As this posts, I am in my only class for today -- Law and Economic Development. Today is Heterodox Economists day and I am having flashbacks to undergrad when “neoliberalism” was blamed by students for everything. Dog ran away? Neoliberalism. College-wide budget cuts? Neoliberalism. Bad cup of coffee from the cafe? Soooo neoliberal. Can’t find a good outfit to wear? Neoliberalism.
I’m pretty sure our college motto was “neoliberalism is someone else’s utopia,” which was supposed to remind us that if only we created our own utopia maybe we could live in a world in which no one ever had to say the world neoliberalism ever again.

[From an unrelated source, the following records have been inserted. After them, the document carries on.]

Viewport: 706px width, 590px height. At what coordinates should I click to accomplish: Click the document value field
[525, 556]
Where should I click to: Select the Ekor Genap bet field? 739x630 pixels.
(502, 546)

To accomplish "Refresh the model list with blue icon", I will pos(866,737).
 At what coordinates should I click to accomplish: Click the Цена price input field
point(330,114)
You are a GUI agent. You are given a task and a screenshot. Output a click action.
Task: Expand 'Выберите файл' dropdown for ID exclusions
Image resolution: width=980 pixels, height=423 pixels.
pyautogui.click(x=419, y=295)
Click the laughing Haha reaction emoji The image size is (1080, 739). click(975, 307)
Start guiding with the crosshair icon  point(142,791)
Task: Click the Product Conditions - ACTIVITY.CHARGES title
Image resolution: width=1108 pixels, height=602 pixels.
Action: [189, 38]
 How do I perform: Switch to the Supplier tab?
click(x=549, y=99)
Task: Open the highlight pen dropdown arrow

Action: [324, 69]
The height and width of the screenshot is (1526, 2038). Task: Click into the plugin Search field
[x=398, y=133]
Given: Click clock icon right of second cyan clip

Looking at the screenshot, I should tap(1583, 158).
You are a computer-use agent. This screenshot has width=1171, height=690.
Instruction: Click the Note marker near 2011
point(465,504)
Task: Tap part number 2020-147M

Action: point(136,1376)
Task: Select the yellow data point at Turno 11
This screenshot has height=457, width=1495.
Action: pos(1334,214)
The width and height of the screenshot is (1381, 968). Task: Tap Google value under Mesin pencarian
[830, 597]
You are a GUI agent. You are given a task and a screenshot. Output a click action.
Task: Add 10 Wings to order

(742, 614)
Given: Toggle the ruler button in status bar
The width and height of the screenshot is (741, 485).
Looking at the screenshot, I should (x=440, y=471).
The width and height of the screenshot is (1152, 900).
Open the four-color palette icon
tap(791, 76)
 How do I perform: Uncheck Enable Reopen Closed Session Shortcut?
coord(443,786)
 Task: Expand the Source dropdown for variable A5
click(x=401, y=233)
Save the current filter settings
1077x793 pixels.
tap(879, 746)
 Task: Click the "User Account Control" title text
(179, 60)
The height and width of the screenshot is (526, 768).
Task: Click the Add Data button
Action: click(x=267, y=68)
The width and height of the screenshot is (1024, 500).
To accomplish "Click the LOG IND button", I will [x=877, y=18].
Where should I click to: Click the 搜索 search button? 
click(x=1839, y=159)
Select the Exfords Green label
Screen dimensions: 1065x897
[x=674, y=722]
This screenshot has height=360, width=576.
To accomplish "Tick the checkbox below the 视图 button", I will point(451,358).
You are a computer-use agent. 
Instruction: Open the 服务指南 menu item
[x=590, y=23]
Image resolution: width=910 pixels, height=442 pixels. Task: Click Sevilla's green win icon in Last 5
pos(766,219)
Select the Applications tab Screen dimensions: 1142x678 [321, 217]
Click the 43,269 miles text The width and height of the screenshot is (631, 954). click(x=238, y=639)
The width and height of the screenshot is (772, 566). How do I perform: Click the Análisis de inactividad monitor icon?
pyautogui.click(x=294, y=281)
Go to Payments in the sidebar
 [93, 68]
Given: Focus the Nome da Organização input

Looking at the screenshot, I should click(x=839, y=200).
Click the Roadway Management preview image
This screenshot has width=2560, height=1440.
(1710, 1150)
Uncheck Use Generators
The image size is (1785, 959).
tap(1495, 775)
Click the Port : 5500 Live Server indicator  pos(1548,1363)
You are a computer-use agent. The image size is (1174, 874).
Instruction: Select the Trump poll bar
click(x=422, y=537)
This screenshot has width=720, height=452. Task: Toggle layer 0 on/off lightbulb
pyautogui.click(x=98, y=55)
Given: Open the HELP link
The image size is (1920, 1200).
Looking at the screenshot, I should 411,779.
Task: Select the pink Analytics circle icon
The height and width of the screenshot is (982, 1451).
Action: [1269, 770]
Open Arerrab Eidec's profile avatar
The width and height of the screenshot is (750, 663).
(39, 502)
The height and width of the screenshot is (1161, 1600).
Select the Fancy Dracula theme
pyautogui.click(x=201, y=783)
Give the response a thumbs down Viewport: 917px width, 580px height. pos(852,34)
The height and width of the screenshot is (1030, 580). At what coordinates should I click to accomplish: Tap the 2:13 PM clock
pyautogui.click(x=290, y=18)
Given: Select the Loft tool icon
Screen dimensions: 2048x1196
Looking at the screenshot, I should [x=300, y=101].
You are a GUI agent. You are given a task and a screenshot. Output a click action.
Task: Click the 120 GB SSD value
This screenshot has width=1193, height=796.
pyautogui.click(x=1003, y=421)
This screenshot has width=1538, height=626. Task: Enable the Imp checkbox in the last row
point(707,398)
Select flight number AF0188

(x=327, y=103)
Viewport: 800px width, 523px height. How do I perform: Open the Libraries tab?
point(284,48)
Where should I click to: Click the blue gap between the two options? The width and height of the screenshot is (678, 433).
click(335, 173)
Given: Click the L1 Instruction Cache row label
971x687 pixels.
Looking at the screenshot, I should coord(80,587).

Don’t get me wrong -- I am not a fan of neoliberal ideology. I think it is de facto racist and has ruined real lives in real tangible ways. But I don’t necessarily think it caused any dogs to run away. I should be clear that it was much more of a collective over enthusiasm among students to find neoliberalism around us, like a Where’s Waldo puzzle featuring Margaret Thatcher in a striped shirt, rather than any miseducation on the part of our professors. We were just very earnest and enthusiastic in our learning.
Needless to say, after modeling essentially my entire undergraduate career on trying to dig my way out of neoliberal hell, I was surprised when on the second day of my law and economics class when my professor told us neoliberalism ended in the 80’s. I’m not sure where exactly that puts us now, but I don’t think we have transcended neoliberalism, even if its more explicit measures have fallen slightly out of favor in the international development context.
I used “neoliberalism” as a buzzword for at least a year before I had any idea that it related to actual economic development policies and not just kind of amorphous conservative things. And then last year I went to a conference at Harvard on remaking the idea of property in the face of neoliberal ideology. My old property professor was speaking, and during the last panel when people’s questions were all over the place, she asked simply, “how are you defining neoliberalism?” and none of the answers given touched on really any sort of economic liberalization at all and instead seemed to focus on interpersonal relationships and individual property rights in the United States. So neoliberalism is dead and none of us know what it is.
The best way I've ever seen it explained is here, if you're curious and like water balloons.
Anyway, the fact that my flats absorbed like a pound of water each on my walk to school and now are squeaking with every step I take? Soooo neoliberal. Me spending the rest of the day reading about Poverty Reduction Strategy Papers and HIV/AIDs litigation for my International Health Law class tomorrow? Actually neoliberal.
Typical neoliberal life of a law student.